[Records contained in a dataset]
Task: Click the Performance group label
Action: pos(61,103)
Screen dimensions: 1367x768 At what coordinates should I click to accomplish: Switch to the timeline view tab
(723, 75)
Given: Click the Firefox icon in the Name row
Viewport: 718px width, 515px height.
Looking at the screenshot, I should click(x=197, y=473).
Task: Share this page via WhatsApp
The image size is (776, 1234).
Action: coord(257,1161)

---

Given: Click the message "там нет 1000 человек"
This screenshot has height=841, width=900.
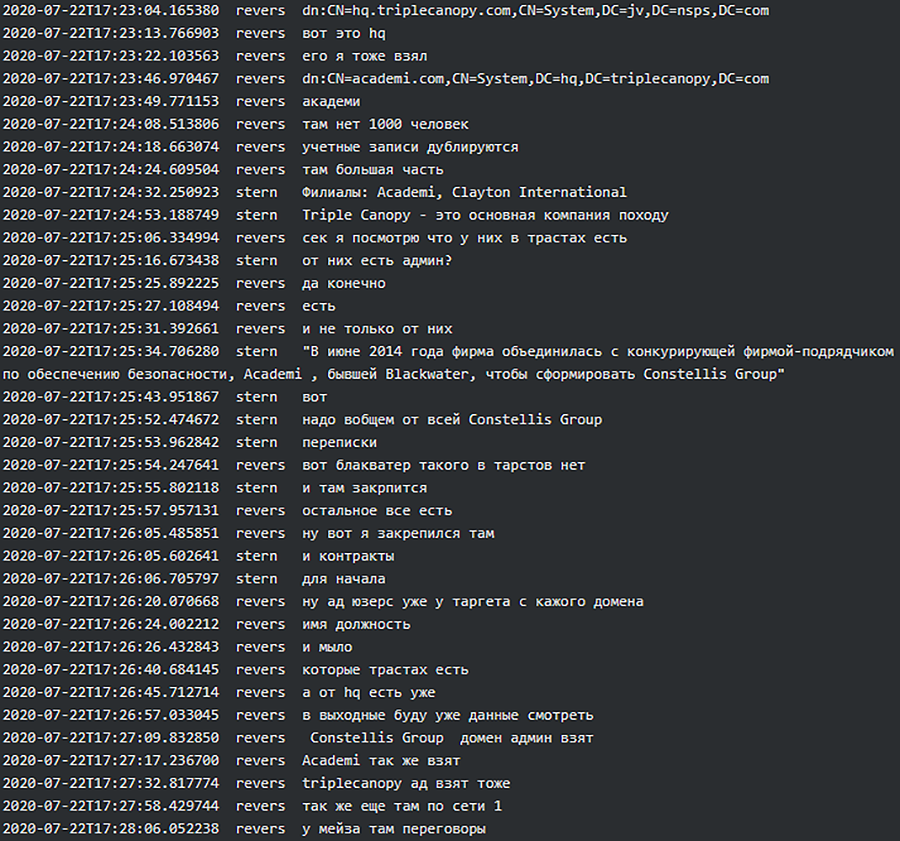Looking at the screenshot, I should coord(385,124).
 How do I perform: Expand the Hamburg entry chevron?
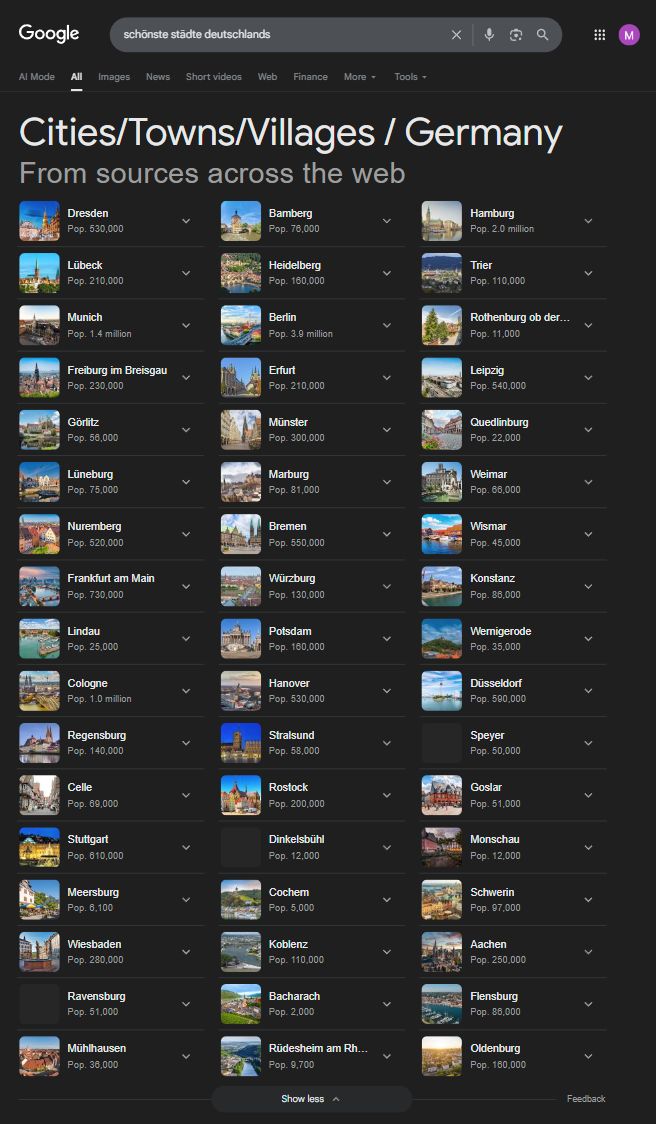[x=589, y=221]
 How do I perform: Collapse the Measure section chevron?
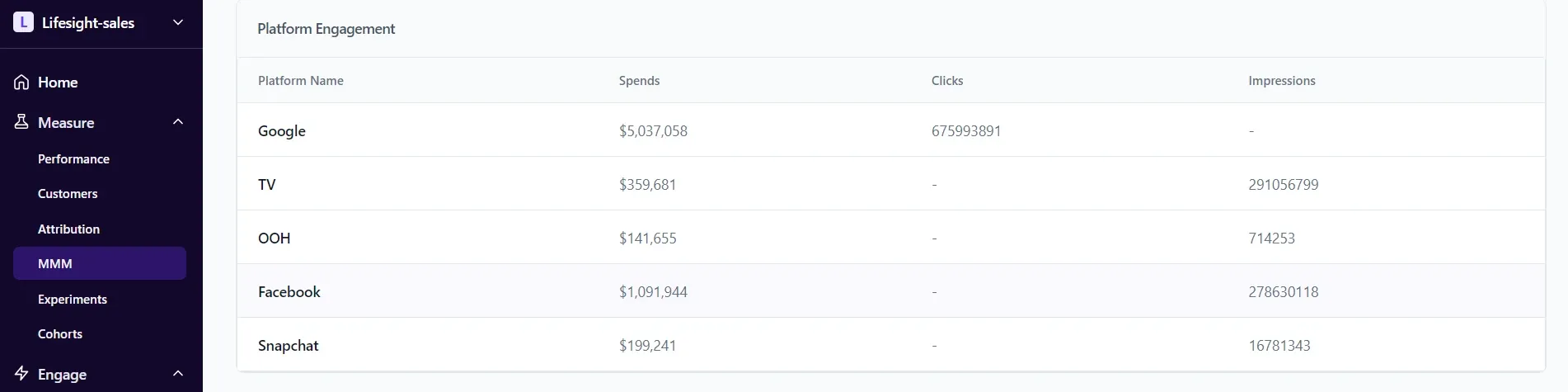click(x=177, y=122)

ACTIVITY: Copy every line from the records above that contains the string "Given".

SOLVED EXERCISE:
Given: Click the Firefox icon in the Name row
Given: Click the message "там нет 1000 человек"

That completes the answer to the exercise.